Please transcribe only the lines from the one holding "Feedzai (56, 1820)" through the final line of the data, both included, with no pictures.

→ **AVAILABLE DATA**:
_ _ _ _ _

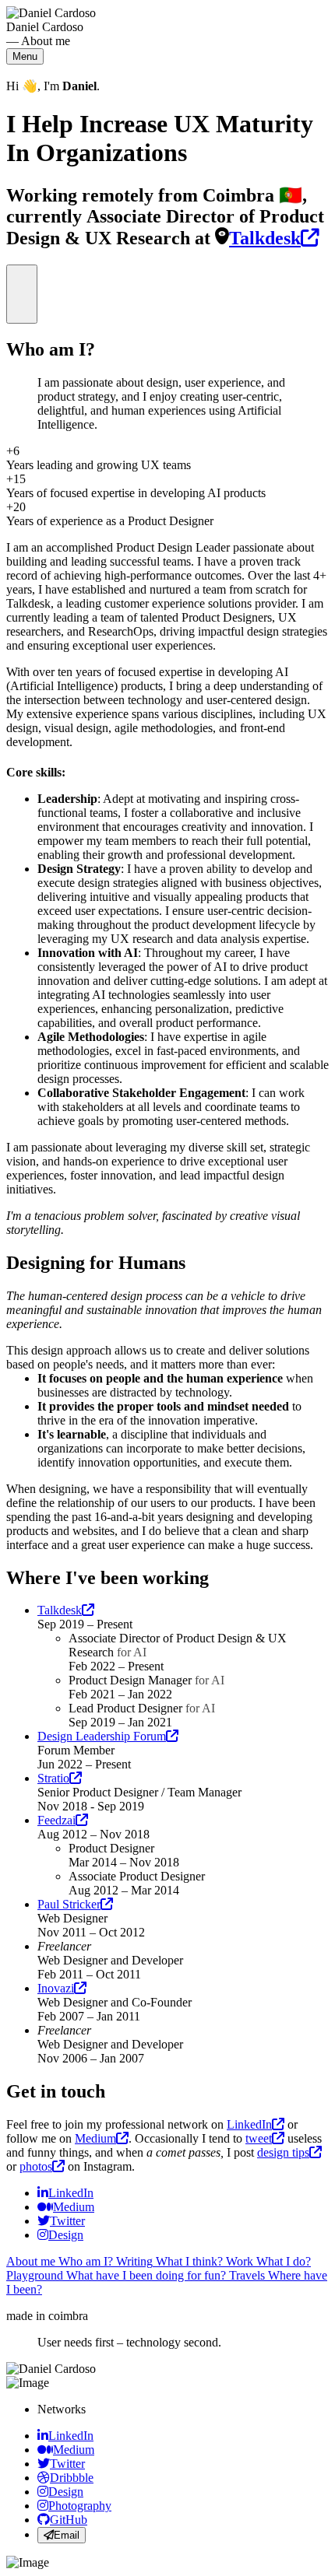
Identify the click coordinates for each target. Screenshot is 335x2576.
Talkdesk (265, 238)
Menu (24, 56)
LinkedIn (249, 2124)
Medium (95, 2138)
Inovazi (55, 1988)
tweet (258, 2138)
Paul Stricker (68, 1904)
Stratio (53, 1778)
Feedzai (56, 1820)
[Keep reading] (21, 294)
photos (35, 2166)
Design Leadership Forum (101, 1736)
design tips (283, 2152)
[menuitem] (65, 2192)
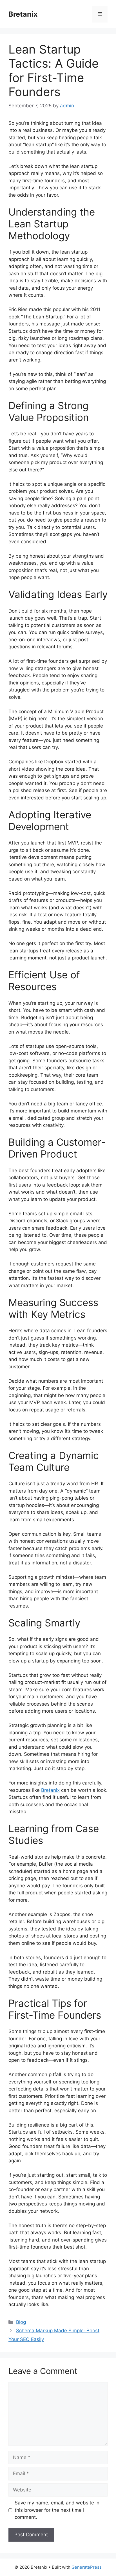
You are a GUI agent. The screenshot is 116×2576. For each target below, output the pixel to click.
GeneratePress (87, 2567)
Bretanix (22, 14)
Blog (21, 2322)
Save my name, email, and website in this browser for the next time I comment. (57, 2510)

_ _ _ _ _

→ **EXERCISE RESPONSE**:
Feedzai (56, 1820)
[Keep reading] (21, 294)
photos (35, 2166)
Design Leadership Forum (101, 1736)
design tips (283, 2152)
[menuitem] (65, 2192)
You are a GUI agent. The screenshot is 116×2576. For each target below, output the pixel to click.
GeneratePress (87, 2567)
Bretanix (22, 14)
Blog (21, 2322)
Save my name, email, and website in this browser for the next time I comment. (57, 2510)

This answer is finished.